*** Begin section ***

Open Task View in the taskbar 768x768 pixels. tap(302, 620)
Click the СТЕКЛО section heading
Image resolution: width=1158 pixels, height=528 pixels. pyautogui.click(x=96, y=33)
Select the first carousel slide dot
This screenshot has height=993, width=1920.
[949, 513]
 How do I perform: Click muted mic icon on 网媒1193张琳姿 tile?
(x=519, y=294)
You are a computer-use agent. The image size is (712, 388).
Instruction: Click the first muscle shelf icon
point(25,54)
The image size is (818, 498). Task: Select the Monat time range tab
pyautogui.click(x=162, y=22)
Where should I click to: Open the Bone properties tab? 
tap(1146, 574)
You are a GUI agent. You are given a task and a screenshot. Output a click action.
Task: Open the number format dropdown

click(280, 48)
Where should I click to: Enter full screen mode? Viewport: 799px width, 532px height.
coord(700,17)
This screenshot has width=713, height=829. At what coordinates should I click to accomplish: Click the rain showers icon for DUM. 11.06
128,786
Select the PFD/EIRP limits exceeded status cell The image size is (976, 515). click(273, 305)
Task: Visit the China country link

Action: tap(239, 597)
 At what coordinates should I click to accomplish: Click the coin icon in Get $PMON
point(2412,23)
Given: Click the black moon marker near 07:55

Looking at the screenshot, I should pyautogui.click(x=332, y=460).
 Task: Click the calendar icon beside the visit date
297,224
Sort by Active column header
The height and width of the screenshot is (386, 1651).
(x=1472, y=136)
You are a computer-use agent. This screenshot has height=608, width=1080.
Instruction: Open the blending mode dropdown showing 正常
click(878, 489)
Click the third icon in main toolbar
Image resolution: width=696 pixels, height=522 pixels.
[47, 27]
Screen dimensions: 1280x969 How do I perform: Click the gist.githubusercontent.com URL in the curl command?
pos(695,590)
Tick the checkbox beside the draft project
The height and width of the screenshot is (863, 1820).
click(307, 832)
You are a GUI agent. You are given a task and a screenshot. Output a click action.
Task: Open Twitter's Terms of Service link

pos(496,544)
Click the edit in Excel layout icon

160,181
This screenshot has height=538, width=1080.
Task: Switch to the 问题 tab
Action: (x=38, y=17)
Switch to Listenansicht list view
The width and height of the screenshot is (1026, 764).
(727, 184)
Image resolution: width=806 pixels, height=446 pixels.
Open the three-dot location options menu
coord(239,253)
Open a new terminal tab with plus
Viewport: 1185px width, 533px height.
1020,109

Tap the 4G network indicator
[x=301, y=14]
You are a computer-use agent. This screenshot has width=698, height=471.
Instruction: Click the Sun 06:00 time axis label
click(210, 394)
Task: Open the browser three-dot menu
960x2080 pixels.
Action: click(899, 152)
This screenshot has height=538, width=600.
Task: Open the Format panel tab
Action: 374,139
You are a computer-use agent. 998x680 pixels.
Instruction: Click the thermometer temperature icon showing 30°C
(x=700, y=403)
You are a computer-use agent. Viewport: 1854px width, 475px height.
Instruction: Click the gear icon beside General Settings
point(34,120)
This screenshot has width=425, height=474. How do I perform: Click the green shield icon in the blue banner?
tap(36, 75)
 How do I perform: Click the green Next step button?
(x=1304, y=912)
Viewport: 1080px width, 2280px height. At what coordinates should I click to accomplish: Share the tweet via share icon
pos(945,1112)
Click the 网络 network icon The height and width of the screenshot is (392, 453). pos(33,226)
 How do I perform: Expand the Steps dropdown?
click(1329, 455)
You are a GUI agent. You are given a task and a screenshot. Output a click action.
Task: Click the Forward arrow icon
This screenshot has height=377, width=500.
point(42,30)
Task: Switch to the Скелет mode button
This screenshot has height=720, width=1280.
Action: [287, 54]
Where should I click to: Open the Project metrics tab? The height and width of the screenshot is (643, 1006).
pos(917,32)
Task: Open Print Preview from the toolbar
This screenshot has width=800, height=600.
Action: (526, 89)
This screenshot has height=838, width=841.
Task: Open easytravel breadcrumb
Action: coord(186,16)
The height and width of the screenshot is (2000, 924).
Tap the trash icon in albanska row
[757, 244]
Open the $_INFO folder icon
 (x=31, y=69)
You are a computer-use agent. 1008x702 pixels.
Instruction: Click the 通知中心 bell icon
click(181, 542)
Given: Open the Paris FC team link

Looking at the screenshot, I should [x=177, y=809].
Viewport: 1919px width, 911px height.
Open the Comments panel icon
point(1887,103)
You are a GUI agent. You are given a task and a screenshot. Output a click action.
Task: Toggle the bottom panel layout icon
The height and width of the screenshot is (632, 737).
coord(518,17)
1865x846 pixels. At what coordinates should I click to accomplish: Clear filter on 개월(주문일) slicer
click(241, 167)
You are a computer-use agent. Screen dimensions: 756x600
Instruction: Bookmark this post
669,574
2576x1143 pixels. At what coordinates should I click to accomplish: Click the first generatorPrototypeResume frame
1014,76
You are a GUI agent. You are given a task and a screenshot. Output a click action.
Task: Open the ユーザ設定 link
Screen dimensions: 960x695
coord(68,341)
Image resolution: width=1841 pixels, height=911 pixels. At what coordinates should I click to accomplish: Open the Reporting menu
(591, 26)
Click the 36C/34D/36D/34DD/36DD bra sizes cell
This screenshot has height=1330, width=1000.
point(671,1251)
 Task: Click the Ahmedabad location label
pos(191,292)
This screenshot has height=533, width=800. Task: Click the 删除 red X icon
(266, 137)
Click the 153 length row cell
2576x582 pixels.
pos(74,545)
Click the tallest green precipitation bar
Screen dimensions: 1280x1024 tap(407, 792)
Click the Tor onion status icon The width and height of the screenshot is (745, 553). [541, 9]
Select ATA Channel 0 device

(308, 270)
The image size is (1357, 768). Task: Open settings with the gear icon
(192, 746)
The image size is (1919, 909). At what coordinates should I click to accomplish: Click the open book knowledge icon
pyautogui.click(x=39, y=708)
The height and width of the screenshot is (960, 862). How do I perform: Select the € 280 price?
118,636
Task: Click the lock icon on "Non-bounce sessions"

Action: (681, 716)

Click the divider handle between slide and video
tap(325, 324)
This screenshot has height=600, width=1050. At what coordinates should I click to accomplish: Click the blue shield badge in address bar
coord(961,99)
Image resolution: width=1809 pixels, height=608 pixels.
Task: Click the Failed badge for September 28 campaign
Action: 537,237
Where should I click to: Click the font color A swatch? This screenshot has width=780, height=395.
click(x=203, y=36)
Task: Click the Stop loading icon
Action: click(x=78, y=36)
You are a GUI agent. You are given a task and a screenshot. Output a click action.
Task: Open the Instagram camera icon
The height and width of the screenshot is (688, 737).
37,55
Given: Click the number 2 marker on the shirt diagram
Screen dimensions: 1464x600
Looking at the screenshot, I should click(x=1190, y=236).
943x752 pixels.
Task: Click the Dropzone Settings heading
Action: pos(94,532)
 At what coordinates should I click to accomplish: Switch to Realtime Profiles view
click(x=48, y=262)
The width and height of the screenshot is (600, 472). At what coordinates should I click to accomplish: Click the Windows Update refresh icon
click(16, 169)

*** End section ***

• **Required work**:
The records above are to be repeated in full, word for word.

• **Exercise result**:
Open Task View in the taskbar 768x768 pixels. tap(302, 620)
Click the СТЕКЛО section heading
Image resolution: width=1158 pixels, height=528 pixels. pyautogui.click(x=96, y=33)
Select the first carousel slide dot
This screenshot has height=993, width=1920.
[949, 513]
 How do I perform: Click muted mic icon on 网媒1193张琳姿 tile?
(x=519, y=294)
You are a computer-use agent. The image size is (712, 388).
Instruction: Click the first muscle shelf icon
point(25,54)
The image size is (818, 498). Task: Select the Monat time range tab
pyautogui.click(x=162, y=22)
Where should I click to: Open the Bone properties tab? 
tap(1146, 574)
You are a GUI agent. You are given a task and a screenshot. Output a click action.
Task: Open the number format dropdown

click(280, 48)
Where should I click to: Enter full screen mode? Viewport: 799px width, 532px height.
coord(700,17)
This screenshot has width=713, height=829. At what coordinates should I click to accomplish: Click the rain showers icon for DUM. 11.06
128,786
Select the PFD/EIRP limits exceeded status cell The image size is (976, 515). click(273, 305)
Task: Visit the China country link

Action: tap(239, 597)
 At what coordinates should I click to accomplish: Click the coin icon in Get $PMON
point(2412,23)
Given: Click the black moon marker near 07:55

Looking at the screenshot, I should pyautogui.click(x=332, y=460).
 Task: Click the calendar icon beside the visit date
297,224
Sort by Active column header
The height and width of the screenshot is (386, 1651).
(x=1472, y=136)
You are a computer-use agent. This screenshot has height=608, width=1080.
Instruction: Open the blending mode dropdown showing 正常
click(878, 489)
Click the third icon in main toolbar
Image resolution: width=696 pixels, height=522 pixels.
[47, 27]
Screen dimensions: 1280x969 How do I perform: Click the gist.githubusercontent.com URL in the curl command?
pos(695,590)
Tick the checkbox beside the draft project
The height and width of the screenshot is (863, 1820).
click(307, 832)
You are a GUI agent. You are given a task and a screenshot. Output a click action.
Task: Open Twitter's Terms of Service link

pos(496,544)
Click the edit in Excel layout icon

160,181
This screenshot has height=538, width=1080.
Task: Switch to the 问题 tab
Action: (x=38, y=17)
Switch to Listenansicht list view
The width and height of the screenshot is (1026, 764).
(727, 184)
Image resolution: width=806 pixels, height=446 pixels.
Open the three-dot location options menu
coord(239,253)
Open a new terminal tab with plus
Viewport: 1185px width, 533px height.
1020,109

Tap the 4G network indicator
[x=301, y=14]
You are a computer-use agent. This screenshot has width=698, height=471.
Instruction: Click the Sun 06:00 time axis label
click(210, 394)
Task: Open the browser three-dot menu
960x2080 pixels.
Action: click(899, 152)
This screenshot has height=538, width=600.
Task: Open the Format panel tab
Action: 374,139
You are a computer-use agent. 998x680 pixels.
Instruction: Click the thermometer temperature icon showing 30°C
(x=700, y=403)
You are a computer-use agent. Viewport: 1854px width, 475px height.
Instruction: Click the gear icon beside General Settings
point(34,120)
This screenshot has width=425, height=474. How do I perform: Click the green shield icon in the blue banner?
tap(36, 75)
 How do I perform: Click the green Next step button?
(x=1304, y=912)
Viewport: 1080px width, 2280px height. At what coordinates should I click to accomplish: Share the tweet via share icon
pos(945,1112)
Click the 网络 network icon The height and width of the screenshot is (392, 453). pos(33,226)
 How do I perform: Expand the Steps dropdown?
click(1329, 455)
You are a GUI agent. You are given a task and a screenshot. Output a click action.
Task: Click the Forward arrow icon
This screenshot has height=377, width=500.
point(42,30)
Task: Switch to the Скелет mode button
This screenshot has height=720, width=1280.
Action: [287, 54]
Where should I click to: Open the Project metrics tab? The height and width of the screenshot is (643, 1006).
pos(917,32)
Task: Open Print Preview from the toolbar
This screenshot has width=800, height=600.
Action: (526, 89)
This screenshot has height=838, width=841.
Task: Open easytravel breadcrumb
Action: coord(186,16)
The height and width of the screenshot is (2000, 924).
Tap the trash icon in albanska row
[757, 244]
Open the $_INFO folder icon
 (x=31, y=69)
You are a computer-use agent. 1008x702 pixels.
Instruction: Click the 通知中心 bell icon
click(181, 542)
Given: Open the Paris FC team link

Looking at the screenshot, I should [x=177, y=809].
Viewport: 1919px width, 911px height.
Open the Comments panel icon
point(1887,103)
You are a GUI agent. You are given a task and a screenshot. Output a click action.
Task: Toggle the bottom panel layout icon
The height and width of the screenshot is (632, 737).
coord(518,17)
1865x846 pixels. At what coordinates should I click to accomplish: Clear filter on 개월(주문일) slicer
click(241, 167)
You are a computer-use agent. Screen dimensions: 756x600
Instruction: Bookmark this post
669,574
2576x1143 pixels. At what coordinates should I click to accomplish: Click the first generatorPrototypeResume frame
1014,76
You are a GUI agent. You are given a task and a screenshot. Output a click action.
Task: Open the ユーザ設定 link
Screen dimensions: 960x695
coord(68,341)
Image resolution: width=1841 pixels, height=911 pixels. At what coordinates should I click to accomplish: Open the Reporting menu
(591, 26)
Click the 36C/34D/36D/34DD/36DD bra sizes cell
This screenshot has height=1330, width=1000.
point(671,1251)
 Task: Click the Ahmedabad location label
pos(191,292)
This screenshot has height=533, width=800. Task: Click the 删除 red X icon
(266, 137)
Click the 153 length row cell
2576x582 pixels.
pos(74,545)
Click the tallest green precipitation bar
Screen dimensions: 1280x1024 tap(407, 792)
Click the Tor onion status icon The width and height of the screenshot is (745, 553). [541, 9]
Select ATA Channel 0 device

(308, 270)
The image size is (1357, 768). Task: Open settings with the gear icon
(192, 746)
The image size is (1919, 909). At what coordinates should I click to accomplish: Click the open book knowledge icon
pyautogui.click(x=39, y=708)
The height and width of the screenshot is (960, 862). How do I perform: Select the € 280 price?
118,636
Task: Click the lock icon on "Non-bounce sessions"

Action: (681, 716)

Click the divider handle between slide and video
tap(325, 324)
This screenshot has height=600, width=1050. At what coordinates should I click to accomplish: Click the blue shield badge in address bar
coord(961,99)
Image resolution: width=1809 pixels, height=608 pixels.
Task: Click the Failed badge for September 28 campaign
Action: 537,237
Where should I click to: Click the font color A swatch? This screenshot has width=780, height=395.
click(x=203, y=36)
Task: Click the Stop loading icon
Action: click(x=78, y=36)
You are a GUI agent. You are given a task and a screenshot. Output a click action.
Task: Open the Instagram camera icon
The height and width of the screenshot is (688, 737).
37,55
Given: Click the number 2 marker on the shirt diagram
Screen dimensions: 1464x600
Looking at the screenshot, I should click(x=1190, y=236).
943x752 pixels.
Task: Click the Dropzone Settings heading
Action: pos(94,532)
 At what coordinates should I click to accomplish: Switch to Realtime Profiles view
click(x=48, y=262)
The width and height of the screenshot is (600, 472). At what coordinates should I click to accomplish: Click the Windows Update refresh icon
click(16, 169)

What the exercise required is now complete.